The Israelites have become so distracted by the pursuit of wealth that they are willing to defraud and enslave. They’ve been so distracted by wealth, they are asking God, “When will the sabbath day be over, so that we can get back to trading.” They even say that they want to “buy the poor for silver” in the words of our text today. Do they not hear their own words?

It is little wonder that God tells them to be silent. It is little wonder that the famine Amos prophesies is a famine of hearing God’s word. The people have been so caught up in *doing*, they haven’t reflected on their actions. The people have stopped taking time to listen for God’s voice of justice, to remember their story, and to reflect. Action without contemplation is dangerous.

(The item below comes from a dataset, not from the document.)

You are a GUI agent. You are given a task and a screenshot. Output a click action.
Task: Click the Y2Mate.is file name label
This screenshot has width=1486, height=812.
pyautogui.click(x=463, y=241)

You need both action and contemplation to follow Jesus. One without the other can be ineffective and yes, it can be dangerous. But balance is possible.

At the end of “Love in the Time of Cholera” Fermina and Florentino do get together, in the later years of their lives. She has had a reasonably happy marriage. He has had many lovers. But when Florentino discovers Fermina has become a widow, he courts her again, and they argue about whether to renew their relationship. Eventually he writes her another letter. She reads it:

“It was a calm letter that did not attempt to do more than express the state of mind that had held him captive the previous night. It was as lyrical as the others, as rhetorical as all of them, but it had a foundation in reality. Fermina…read it with some embarrassment because of the shameless racing of her heart.”

Coming together in old age, Fermina and Florentino balance one another. The romantic has become more measured. The practical woman who just didn’t want any eggplant in her marriage has a heart that will race.

In love as in the spiritual life, we need to balance both poles, the contemplative and the active, the romantic and the practical, Florentino and Fermina, Mary and Martha. As whole people can we pay attention to Jesus in prayer and in deed? We live in a world that is hurting. Can we focus on the One who yearns to bind up the broken, to make all of creation whole? Can we learn to let go of some of the distractions and follow Jesus?